→ TASK GOAL
Find every line in the entries below that contains the word "Open", and copy each of those lines in full. Match capital and small letters exactly.

-=-=-

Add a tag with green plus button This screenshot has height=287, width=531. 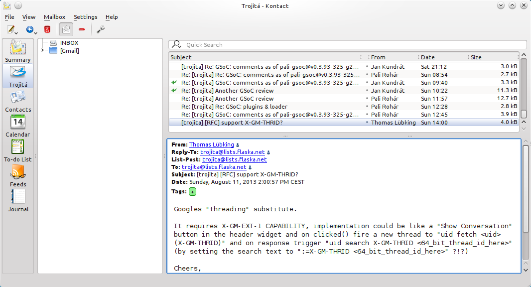click(192, 192)
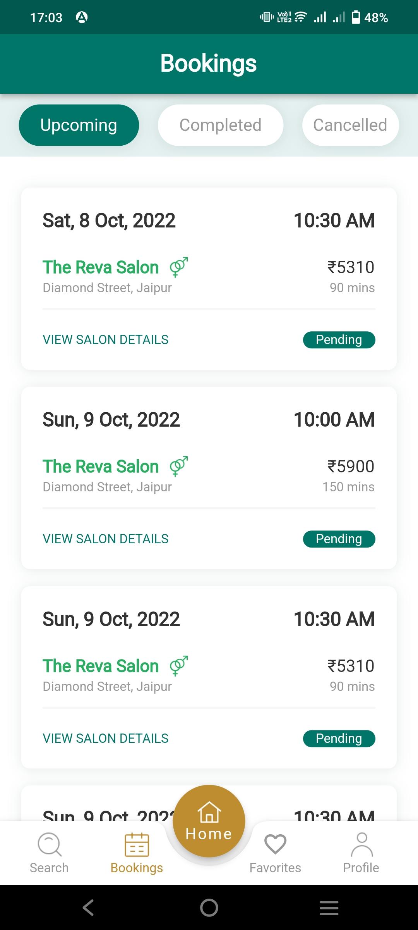Screen dimensions: 418x930
Task: Tap the ₹5310 price on the 8 Oct booking
Action: 351,267
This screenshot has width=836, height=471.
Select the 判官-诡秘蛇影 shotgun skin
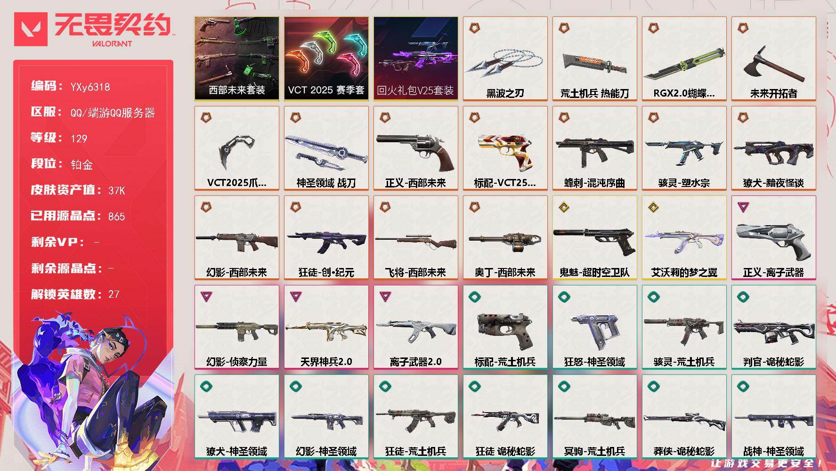pyautogui.click(x=773, y=327)
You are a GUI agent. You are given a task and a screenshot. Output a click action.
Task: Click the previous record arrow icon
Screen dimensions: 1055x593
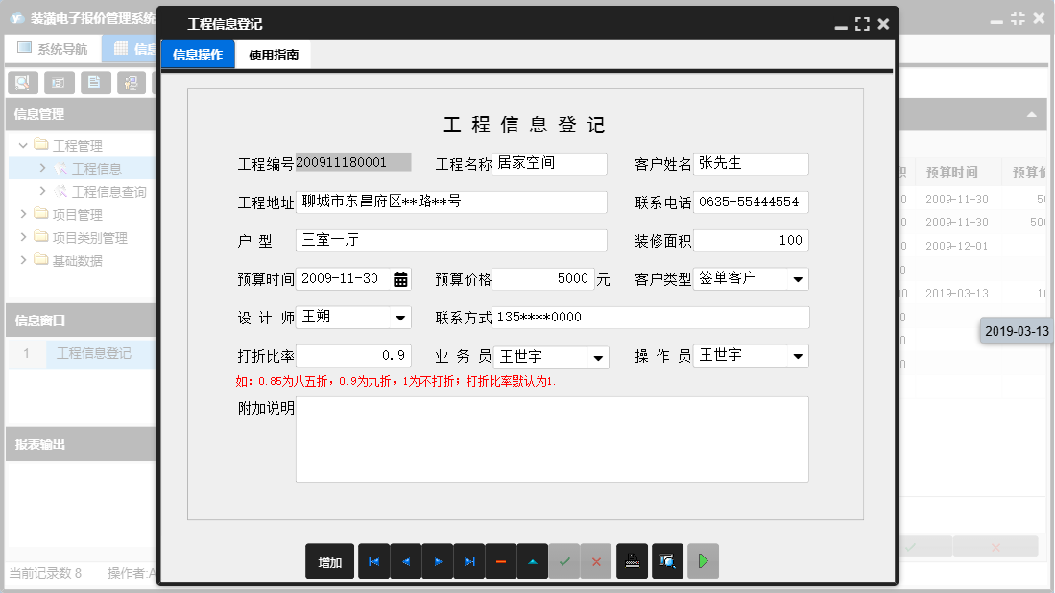405,561
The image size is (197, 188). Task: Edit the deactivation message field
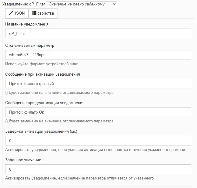tap(98, 112)
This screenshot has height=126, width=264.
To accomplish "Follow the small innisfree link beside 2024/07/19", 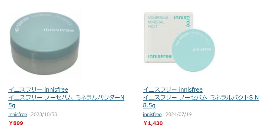I will [x=152, y=115].
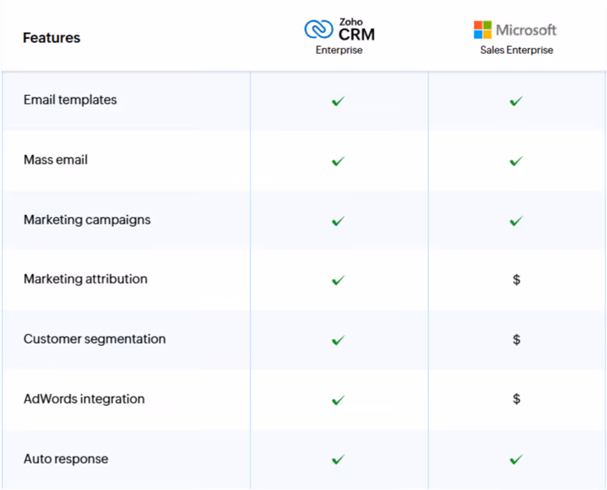Click the Microsoft logo

tap(515, 30)
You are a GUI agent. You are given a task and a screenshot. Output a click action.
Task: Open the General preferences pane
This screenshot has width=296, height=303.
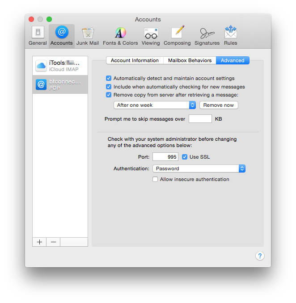click(38, 36)
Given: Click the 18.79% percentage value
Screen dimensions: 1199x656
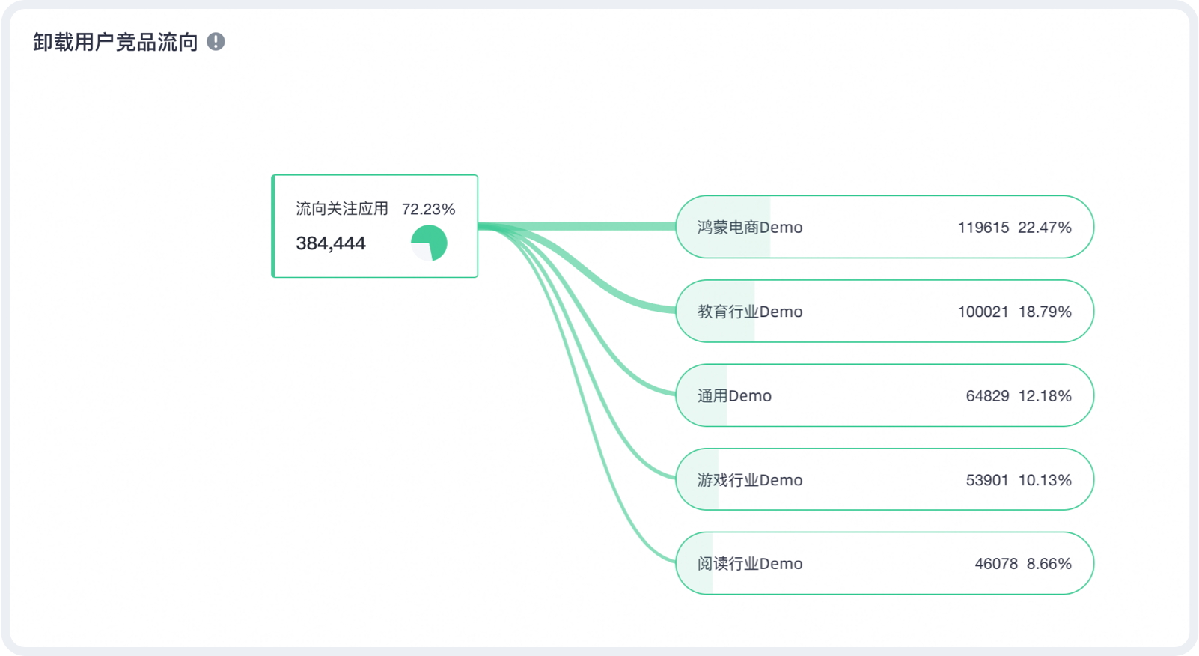Looking at the screenshot, I should pyautogui.click(x=1045, y=312).
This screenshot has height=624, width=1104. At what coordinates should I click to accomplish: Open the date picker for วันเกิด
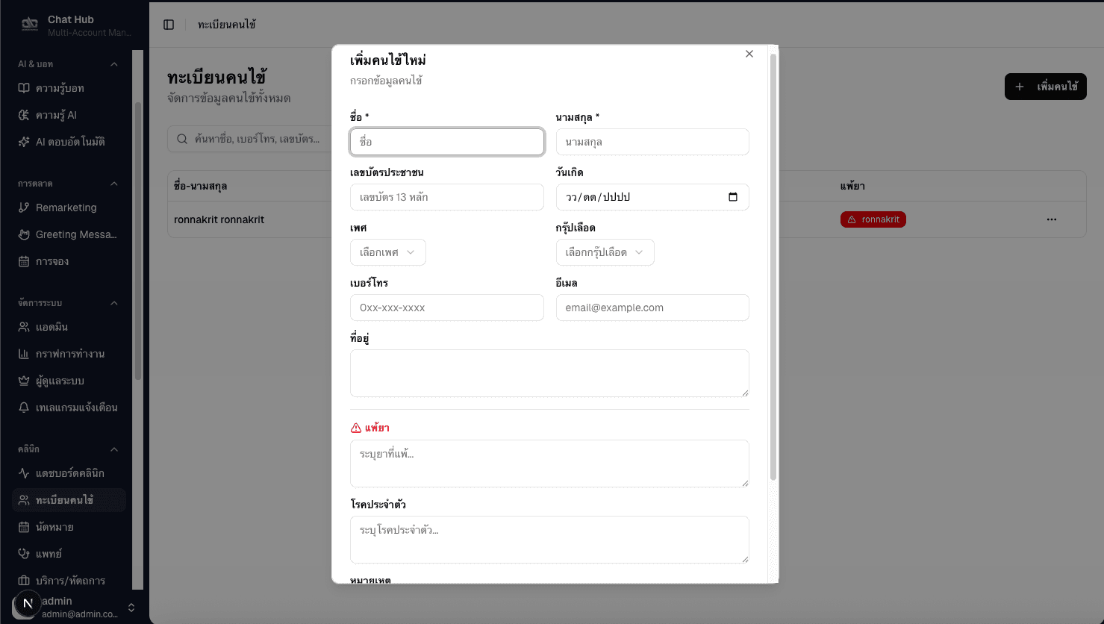[x=735, y=197]
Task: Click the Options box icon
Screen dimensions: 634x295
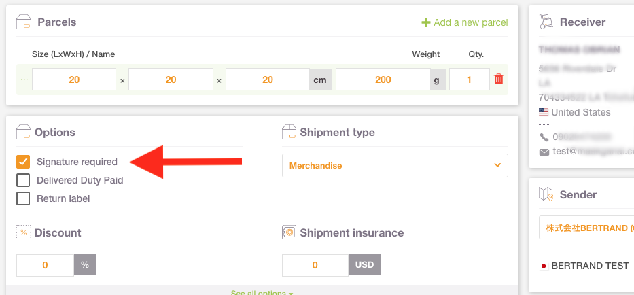Action: click(23, 132)
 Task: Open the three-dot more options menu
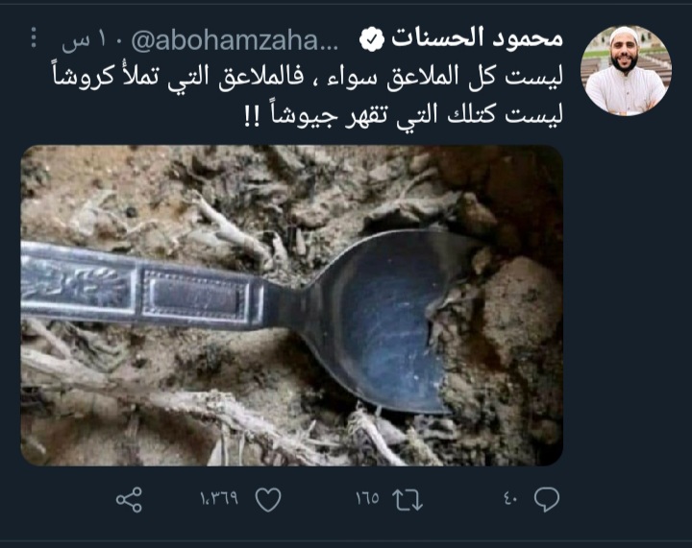pyautogui.click(x=34, y=37)
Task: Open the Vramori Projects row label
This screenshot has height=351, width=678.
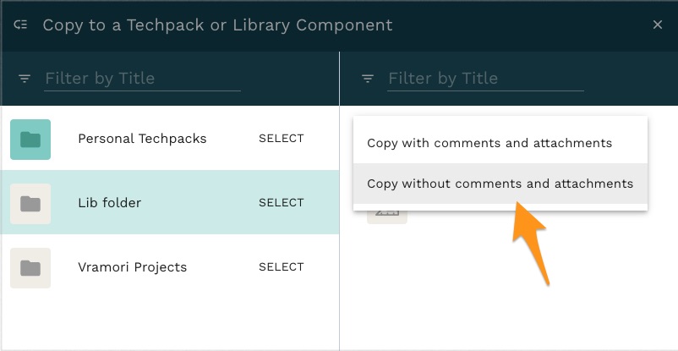Action: click(133, 267)

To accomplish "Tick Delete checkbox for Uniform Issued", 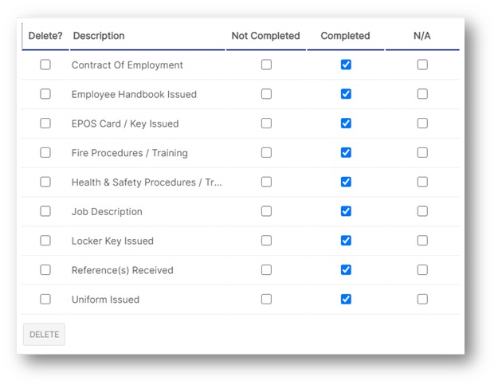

-=-=-

→ TASK RESPONSE
Task: Open the General preferences pane
This screenshot has height=624, width=1104. At what coordinates should I click to accomplish: Open the date picker for วันเกิด
 Task: Open the three-dot more options menu
Task: Open the Vramori Projects row label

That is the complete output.